L’attore è stato successivamente liberato e, al momento, non risultano provvedimenti definitivi a suo carico.
Maxi operazione di polizia nei locali notturni di Istanbul
Secondo quanto riportato dalla stampa turca, in particolare dal quotidiano Hurriyet, il fermo di Can Yaman sarebbe avvenuto durante una maxi operazione di polizia che ha interessato nove locali notturni della metropoli sul Bosforo.
L’operazione avrebbe portato complessivamente al fermo di sette persone, tra cui anche l’attrice e cantante Selen Görgüzel, oltre a presunti pusher e ai gestori di alcuni locali considerati punti chiave per la distribuzione delle sostanze.
Nessun mandato iniziale contro Can Yaman
Stando alle ricostruzioni diffuse dai media locali, non esisteva inizialmente un provvedimento di arresto specifico nei confronti di Can Yaman.

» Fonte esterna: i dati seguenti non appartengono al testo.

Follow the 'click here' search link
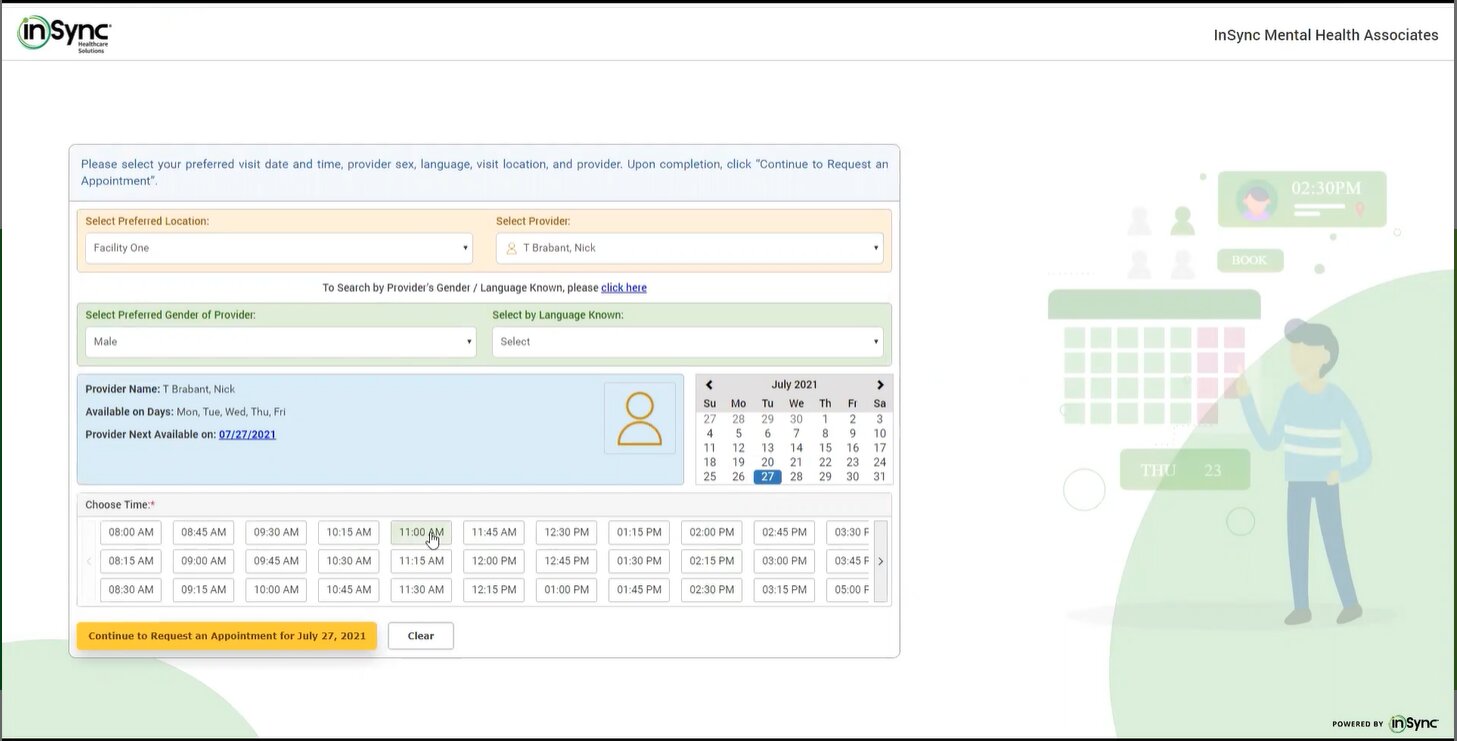 624,288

Il suo fermo sarebbe avvenuto a seguito di un controllo di polizia, durante il quale l’attore sarebbe stato trovato in possesso di alcune dosi di sostanza stupefacente.
Si tratta, al momento, di ricostruzioni investigative riportate dalla stampa turca e non ancora accertate in sede giudiziaria.

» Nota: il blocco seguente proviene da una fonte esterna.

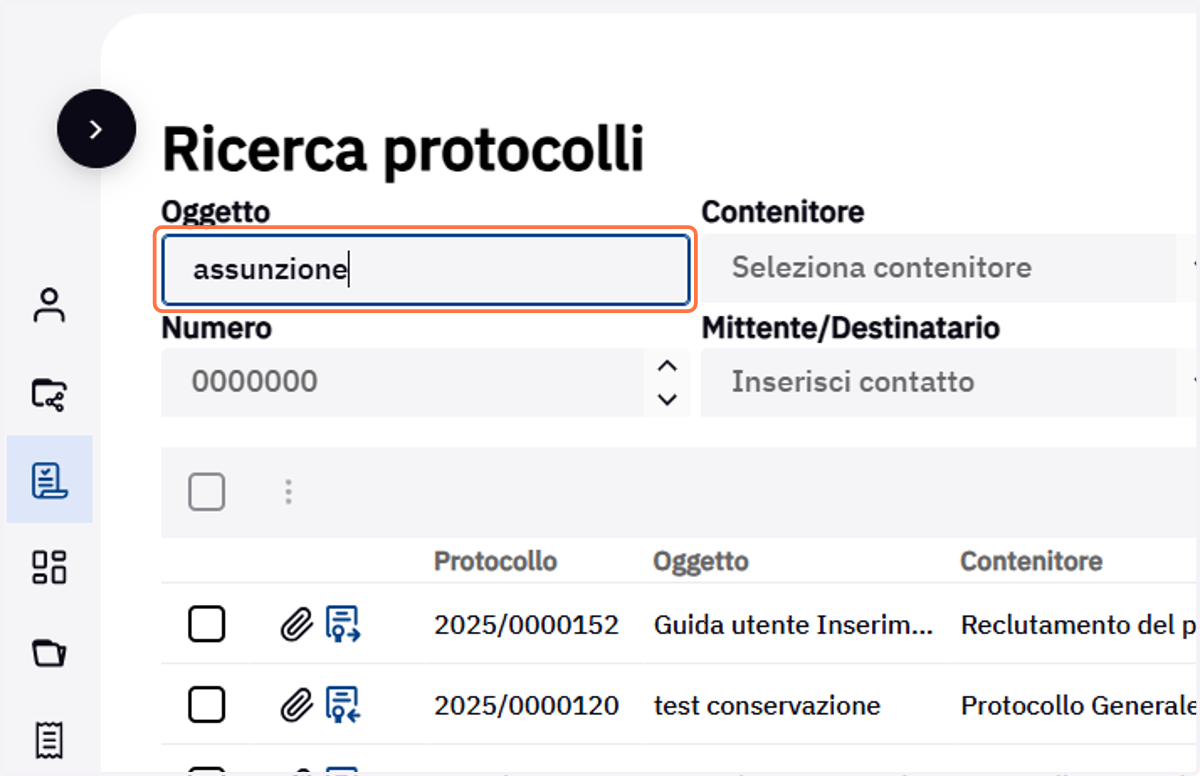
Task: Click attachment paperclip on protocol 2025/0000152
Action: click(295, 625)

Test forensi e accuse: cosa emerge dall’indagine
Dopo il fermo, Can Yaman e gli altri indagati sono stati trasferiti presso l’Istituto di medicina forense, dove sono stati sottoposti a test tossicologici per verificare se, quando e quali sostanze siano state eventualmente assunte.
Secondo Hurriyet, l’operazione sarebbe partita da una soffiata, che avrebbe permesso alla polizia di avviare un’indagine già attiva da diverse settimane.
Indagine più ampia: coinvolti vip e giornalisti
L’inchiesta coinvolgerebbe oltre venti persone, tra vip, personaggi dello spettacolo e giornalisti del jet set locale.
Le accuse contestate, a vario titolo, includono:
- possesso di droghe o stimolanti per uso personale
- agevolazione dell’uso di sostanze stupefacenti
- incoraggiamento o facilitazione della prostituzione
La posizione di Can Yaman resta al momento al vaglio degli inquirenti e non risultano accuse formali definitive nei suoi confronti.